**Things to do**:
1: Decide whether each statement below agrees with the passage on featuritis in enterprise software. For each one, answer yes or no and quote the words of the passage that decide it.
(a) Development of Scope began in 2006.
(b) In Scope, screens were made configurable.
(c) In Scope, master data management was left to the user.
2: Resume the passage on featuritis and the design of Scope after its last sentence, and carry it further.

If you’d been asked to name the 100 most important things or rather 100 senseless things what would you start with? Right, there are so many more useless than needful things and you would easily be able to list more than 100 of them.
Counting aside, the existence of things you don’t need is true for most facets in life and – sadly enough – to an exceeding extent for enterprise software. We talk about features or rather an overload of aggregations of them. They conquer applications like viruses on computers, infesting them like a severe disease: Featuritis. Unfortunately, there is no antidote or cure, it either hits you or you resist. Some do, as Horace Dediu reports, and you may be surprised who:
“We were witnesses to apps which appeared to be designed for users[!] They were not designed for committees that prepare checklists of requirements. We must applaud IBM for having the courage to resist the featuritis which plagues enterprise software design. This resistance requires saying No to those who specify and are thus authorized to purchase software and hardware. IBM has had to essentially say no to those who buy and yes to those who are paid to use. The quality of the experience is evident at first sight. The number of user actions, the number of screens to wade through have been ruthlessly culled. These are concepts and ideas which now permeate app design best practices. Yet they are practices which still elude the spec-driven enterprise software wastelands.”
This describes in essence the philosophy upon which Scope is built. When we started the development of Scope in 2006, one of my biggest fears was encountering the dreaded “Second-system effect”. We had a perfectly good working system with ProCars, and it was a very tough decision to question assumptions that had manifested themselves over thirty years.
Yet, we started Scope from a blank slate. We designed Scope first and foremost with its potential users in mind. With resistance to featuritis from the very beginning. Features that were important for just “enterprise sized” customers were dropped — screens were made fix instead of being configurable. Component behavior was standardized across the application. Master data management (e.g. countries, ports, currencies) was removed from the realm of the user into a central responsibility on our side.

**Source information**:
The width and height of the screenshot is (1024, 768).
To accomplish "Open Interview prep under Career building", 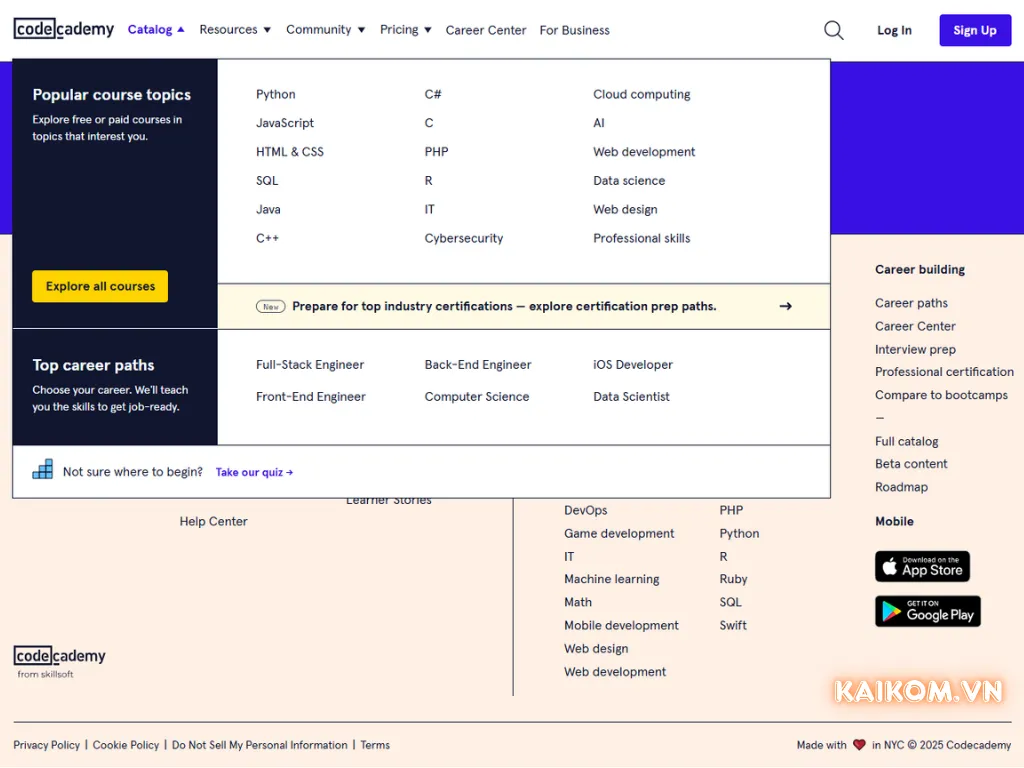I will click(915, 349).
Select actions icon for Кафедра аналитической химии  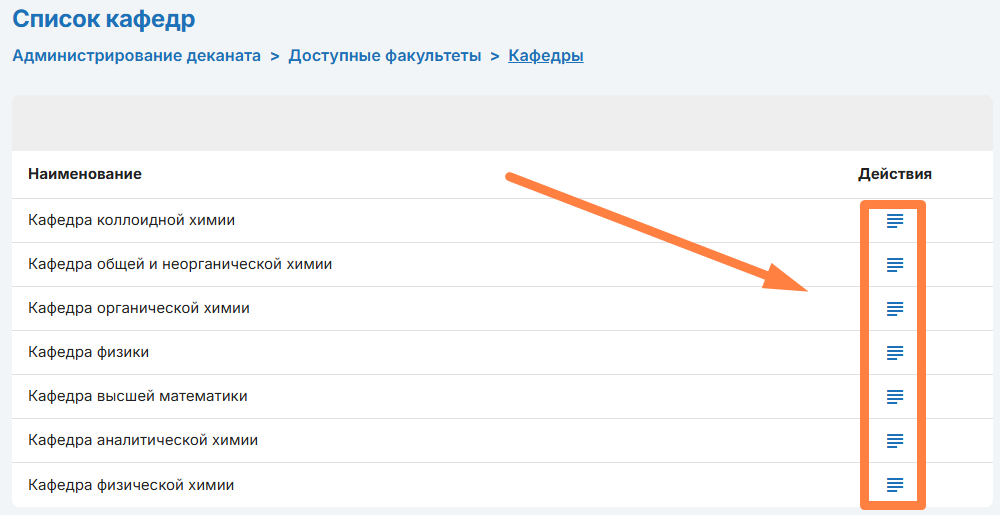point(895,441)
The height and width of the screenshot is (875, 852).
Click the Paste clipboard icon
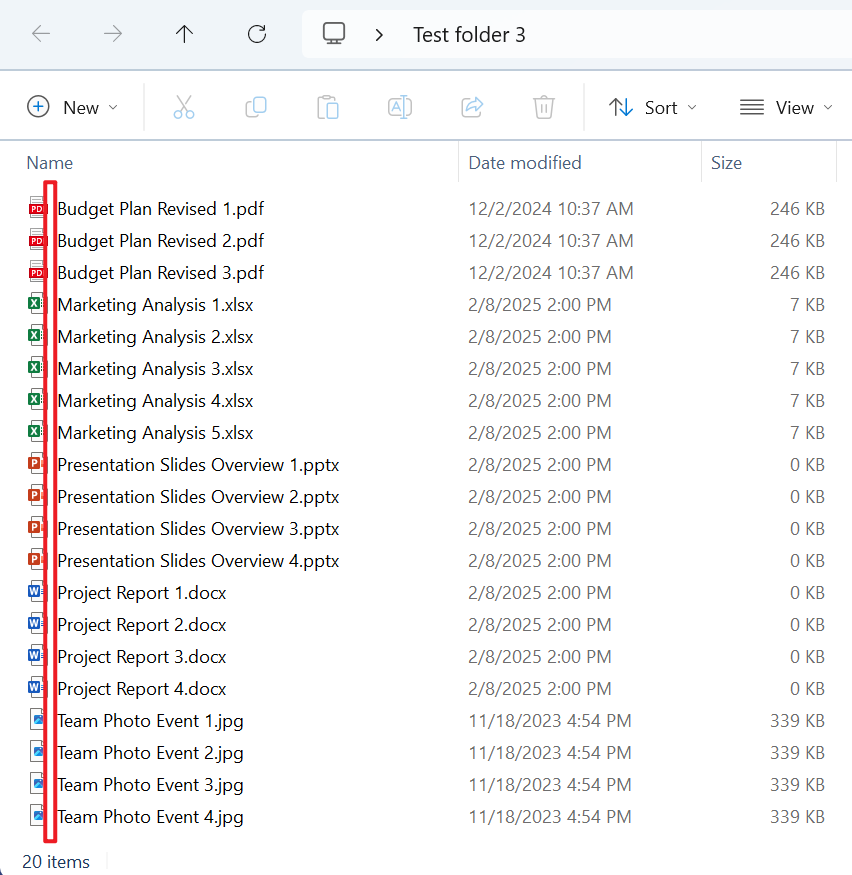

**Answers to the exercise**:
1:
(a) Yes: "When we started the development of Scope in 2006"
(b) No: "screens were made fix instead of being configurable"
(c) No: "Master data management (e.g. countries, ports, currencies) was removed from the realm of the user into a central responsibility on our side."

2:
We are now in year nine of Scope. Numerous features and functionality have been added since the humble – but nevertheless ardent – beginnings in 2006. But for every feature or improvement request that we receive we still keep asking ourselves: “Is this really necessary?“. “Does it help the user?”. “Is there a better way to do it?”. We continue to say “No” or “Maybe” to a lot of issues. Saying “No” is hard and sometimes leads to controversy. But the rule is – and always will be – it has to make sense. Make doing the easy things easy and the hard things possible. Otherwise it’s not a feature but a plague.
Nevertheless, as a reliable, cooperative partner to our customers we always have an open mind on suggested improvements – Scope literally lives from additional input of users and, after all, is a continuously growing summary of improvements. Therefore we will continue to invest in all necessary resources to deliver real Innovation in Logistics. Not to fulfill the check-marks on an enterprise’s list of features. For it is our pronounced intention to please current as well as future users and contribute to their work-life becoming a bit brighter. Thus we’ll never stop doing things that make sense.